Initially we implemented a greedy coloring algorithm using the Welsh-Powell heuristic. This algorithm is fast and generally yields fairly good results, but I was interested in getting the optimal solution. Remembering the course I had on linear programming and the research papers I read on register allocation, I decided to use integer linear programming to solve this problem. The proposed implementation is by no means optimized, my goal was to implement a simple but optimal solution using a linear programming library. The final code is approximately 100 lines of code and I think it can be an interesting example for developers that want to start using GLPK.

Input

We need an input format to describe our graph. We used a very simple file format: each line is a vertex, the first number on each line is the identifier of the vertex and the remaining numbers are the neighbours of this vertex. For instance, Wikipedia provides the following example for graph coloring:

Labelling the vertices from 0 to 5, we obtain the following file:

0 1 2 4 5
1 0 2 3 5
2 0 1 3 4
3 1 2 4 5
4 0 2 3 5
5 0 1 3 4

You will find other graph examples here:
- A bipartite graph (2-colorable, a greedy coloring algorithm can find \frac{n}{2} colors).
- The smallest graph that fails the DSATUR heuristic (3-colorable, DSATUR finds 4 colors).
- The Grötzsch graph (4-colorable).
- Graph K_5, i.e. complete graph with 5 vertices (5-colorable).
- The Petersen graph (3-colorable).

Linear Programming formulation

We implemented the LP formulation given by Mehrotra and Trick (the "VC" formulation).

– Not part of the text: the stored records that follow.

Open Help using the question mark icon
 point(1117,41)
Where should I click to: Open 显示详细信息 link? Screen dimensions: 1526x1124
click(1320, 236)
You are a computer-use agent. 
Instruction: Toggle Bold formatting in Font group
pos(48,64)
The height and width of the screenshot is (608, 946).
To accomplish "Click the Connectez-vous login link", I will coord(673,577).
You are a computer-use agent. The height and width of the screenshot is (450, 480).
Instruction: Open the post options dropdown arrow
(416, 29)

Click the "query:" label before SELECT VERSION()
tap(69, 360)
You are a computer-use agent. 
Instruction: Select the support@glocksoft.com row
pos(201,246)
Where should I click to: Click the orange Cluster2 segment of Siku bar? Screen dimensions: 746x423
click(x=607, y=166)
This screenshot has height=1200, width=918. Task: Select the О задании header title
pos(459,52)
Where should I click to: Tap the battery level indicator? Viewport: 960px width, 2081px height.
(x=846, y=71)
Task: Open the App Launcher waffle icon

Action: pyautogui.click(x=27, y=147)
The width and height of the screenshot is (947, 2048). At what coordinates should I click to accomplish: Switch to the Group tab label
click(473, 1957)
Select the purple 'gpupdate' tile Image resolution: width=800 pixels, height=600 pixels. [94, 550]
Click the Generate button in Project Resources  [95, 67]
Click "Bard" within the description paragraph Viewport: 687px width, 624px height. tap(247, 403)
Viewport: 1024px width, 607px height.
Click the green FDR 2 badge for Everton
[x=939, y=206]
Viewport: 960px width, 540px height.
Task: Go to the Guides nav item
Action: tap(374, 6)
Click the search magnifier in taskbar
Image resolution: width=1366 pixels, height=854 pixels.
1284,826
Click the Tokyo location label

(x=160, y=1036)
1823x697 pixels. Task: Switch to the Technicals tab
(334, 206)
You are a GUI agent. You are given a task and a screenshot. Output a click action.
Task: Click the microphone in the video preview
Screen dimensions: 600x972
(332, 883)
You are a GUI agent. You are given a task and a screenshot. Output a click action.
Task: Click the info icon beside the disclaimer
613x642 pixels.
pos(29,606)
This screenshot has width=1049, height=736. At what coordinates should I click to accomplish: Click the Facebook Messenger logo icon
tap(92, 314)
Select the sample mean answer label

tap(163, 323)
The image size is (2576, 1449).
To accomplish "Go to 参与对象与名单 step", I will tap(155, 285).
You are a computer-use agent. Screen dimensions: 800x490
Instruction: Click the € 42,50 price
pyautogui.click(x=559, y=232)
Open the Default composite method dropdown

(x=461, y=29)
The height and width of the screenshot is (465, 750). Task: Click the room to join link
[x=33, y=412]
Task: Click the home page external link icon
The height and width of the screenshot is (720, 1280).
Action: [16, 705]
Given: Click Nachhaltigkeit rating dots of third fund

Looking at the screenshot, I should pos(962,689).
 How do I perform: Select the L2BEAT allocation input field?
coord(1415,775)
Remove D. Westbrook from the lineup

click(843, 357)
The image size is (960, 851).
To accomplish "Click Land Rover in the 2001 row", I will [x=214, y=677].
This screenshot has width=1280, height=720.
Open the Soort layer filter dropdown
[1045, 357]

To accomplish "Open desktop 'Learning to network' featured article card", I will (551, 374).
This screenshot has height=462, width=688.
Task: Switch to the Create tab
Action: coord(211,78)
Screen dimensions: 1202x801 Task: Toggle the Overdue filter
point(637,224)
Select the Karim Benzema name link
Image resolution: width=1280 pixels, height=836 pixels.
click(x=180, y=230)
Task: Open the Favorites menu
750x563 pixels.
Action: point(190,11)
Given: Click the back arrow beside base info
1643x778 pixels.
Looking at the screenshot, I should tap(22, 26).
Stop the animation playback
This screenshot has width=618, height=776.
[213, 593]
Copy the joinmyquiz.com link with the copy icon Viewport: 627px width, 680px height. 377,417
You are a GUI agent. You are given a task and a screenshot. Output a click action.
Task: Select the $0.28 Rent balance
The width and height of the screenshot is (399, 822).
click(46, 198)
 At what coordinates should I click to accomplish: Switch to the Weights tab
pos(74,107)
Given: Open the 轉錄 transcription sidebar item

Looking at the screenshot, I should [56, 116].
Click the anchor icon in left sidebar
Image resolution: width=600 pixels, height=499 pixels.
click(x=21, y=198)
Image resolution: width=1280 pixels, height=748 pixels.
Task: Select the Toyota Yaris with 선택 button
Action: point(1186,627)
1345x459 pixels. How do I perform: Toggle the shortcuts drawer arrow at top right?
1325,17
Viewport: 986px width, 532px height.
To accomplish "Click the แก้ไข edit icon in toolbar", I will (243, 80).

The number of colors used by our solution is stored in an integer variable y.
Given K an upper bound on the number of colors needed, we use |V| \times K binary variables: x_{v, k} = 1 if vertex v is assigned color k.

The objective function is simply:

 \mathrm{Min} \; y

Now we need to define the set of constraints for the graph coloring problem.
With the first constraint we state that each vertex must be assigned exactly one color:

x_{v, 1} + x_{v, 2} + \ldots + x_{v, K} = 1 \quad \forall v \: \in V

The second constraint is a little tricky, we ensure that we use at most y colors by stating that all columns using colors indices greater than y are not used, i.e.:

x_{v, k} = 0 \quad \forall v \: \in V, \; \forall k \gt y

However, we can't use this formula in linear programming so we have to rewrite it:

y \ge k \times x_{v, k} \quad \forall v \: \in V, \; k = 1,\ldots,K

Last but not least, we still need to ensure that adjacent vertices are assigned different colors:

x_{u, k} + x_{v, k} \le 1 \quad \forall (u, v) \: \in E, \; k = 1,\ldots,K

GLPK Implementation

This article is not an introduction to GLPK but the library is simple to use if you have basic knowledge in linear programming, therefore I will not explain the GLPK functions used.

Our function will take as input the graph as a vector of vectors, this the same representation than the input file but with the current vertex index removed from each line.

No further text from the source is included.